また、2009年から2011年までの3年間、店の評価を生かしてダイヤ街を素敵な商店街にしようとの一環から「いい店大賞」を開催し、毎年、多くの利用客からの投票により優秀な店舗が選定されてきた。歴代のグランプリ受賞店舗は以下の通り。

回(年) 店名 ジャンル エリア
第1回(2009年 小ざさ 和菓子 West Zone
第2回(2010年 ロヂャース ディスカウント West Zone
第3回(2011年 おかしのまちおか吉祥寺店 菓子 South Zone

主なイベント[編集]

スマイル選手権
2011年10月にダイヤ街にて、参加店各店の店員が参加して笑顔を競うコンテストとして「スマイル選手権」なるイベントが行われた。
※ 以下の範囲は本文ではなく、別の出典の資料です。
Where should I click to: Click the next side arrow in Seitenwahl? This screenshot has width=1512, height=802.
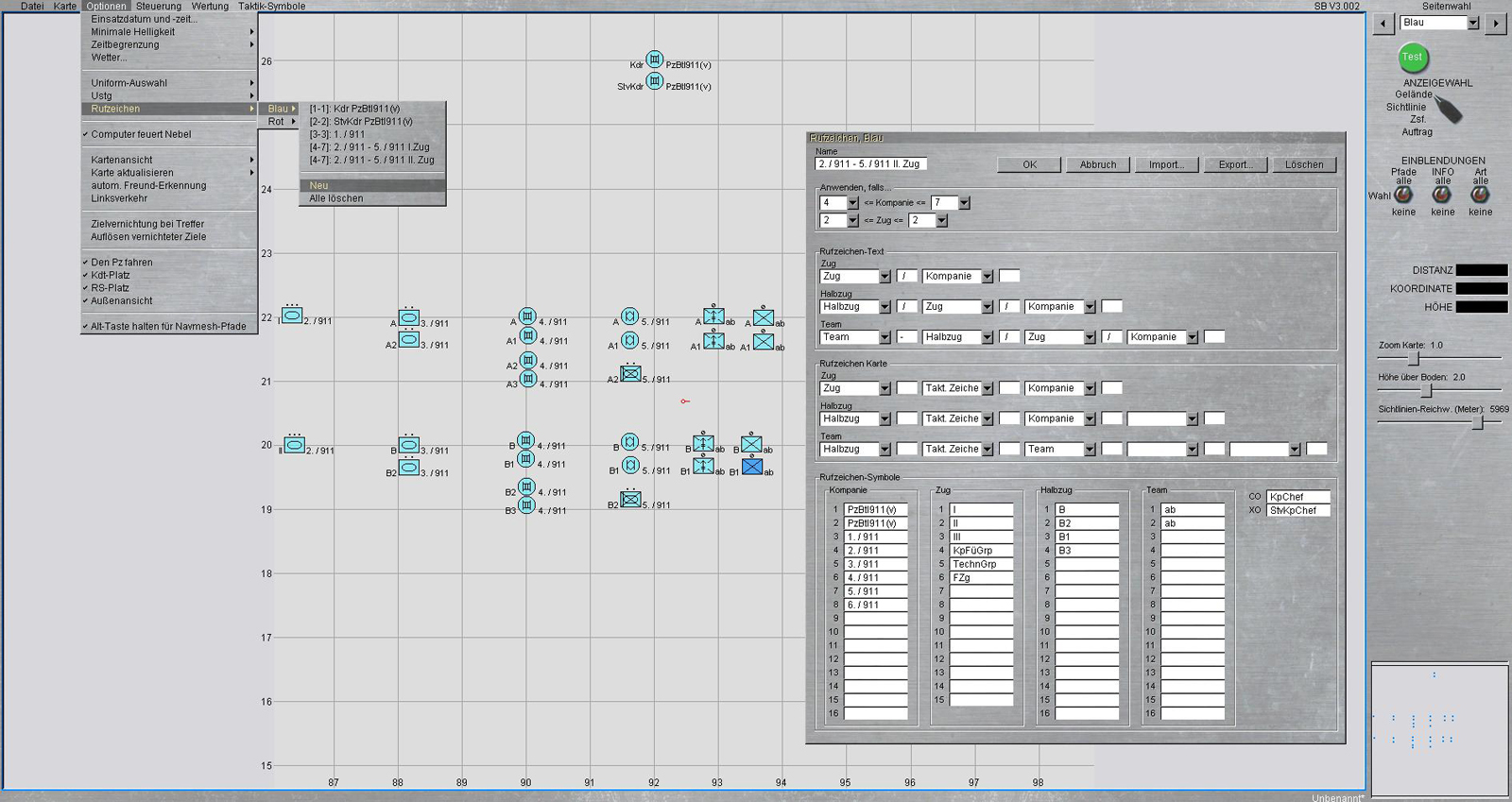click(1495, 24)
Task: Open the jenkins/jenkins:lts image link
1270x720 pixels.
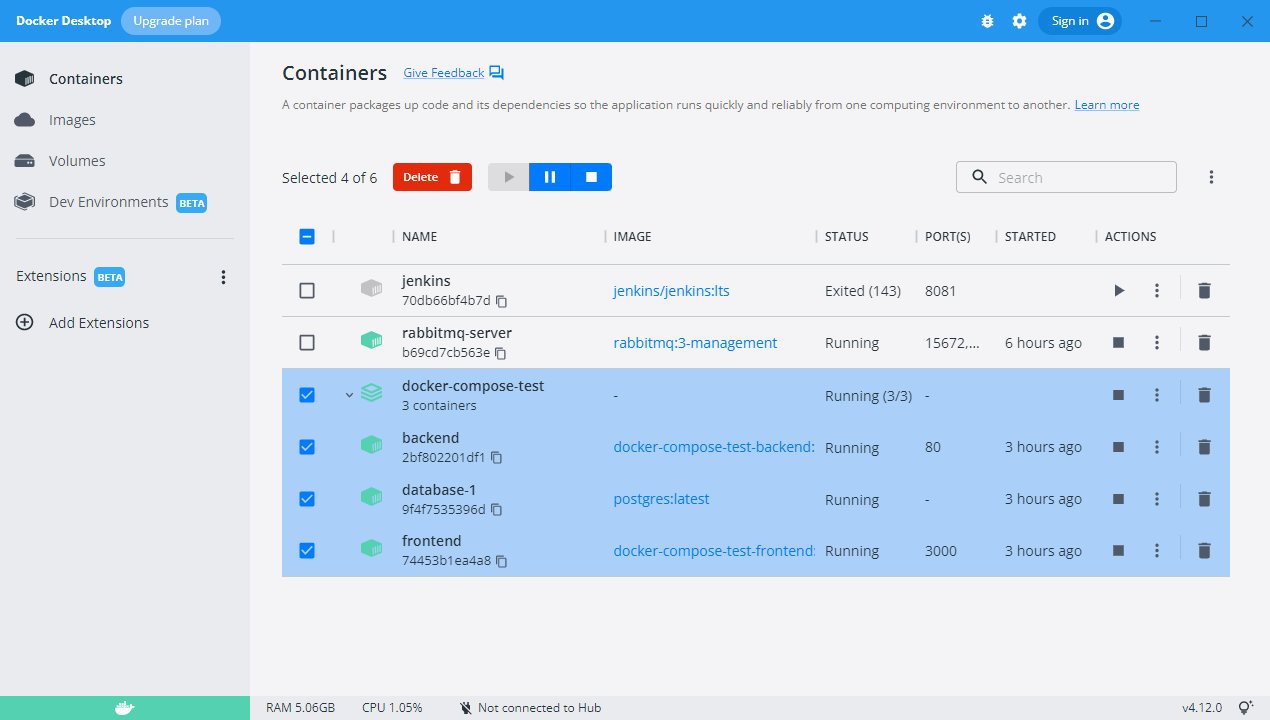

このイベントでは笑顔度判定ソフト「スマイルスキャン」を使用して笑顔を競い合い、平均笑顔度100%を達成した店員が優勝し「スマイルチャンピオン」の称号が与えられる。また99%まで達成できれば「スマイルマスター」の称号が与えられる。なお第1回目となった2011年には2名が「スマイルチャンピオン」に輝いた。
また、このイベントがきっかけとなり、2012年3月に「いい店大賞」に代わる新イベントとして「スマイルフェア」が開催された。
大吉祥抽選会
毎年4月下旬〜5月上旬(ゴールデンウィーク)に開催される、吉祥寺駅周辺の各店舗[1]で買い物すると抽選に参加できるイベント。なお抽選会ではお買い物券などが賞品として用意される。吉祥寺音楽祭と同時開催。
サマーフェア
毎年6月上旬〜7月中旬に開催される。

備考[編集]

関連項目[編集]

脚注・出典[編集]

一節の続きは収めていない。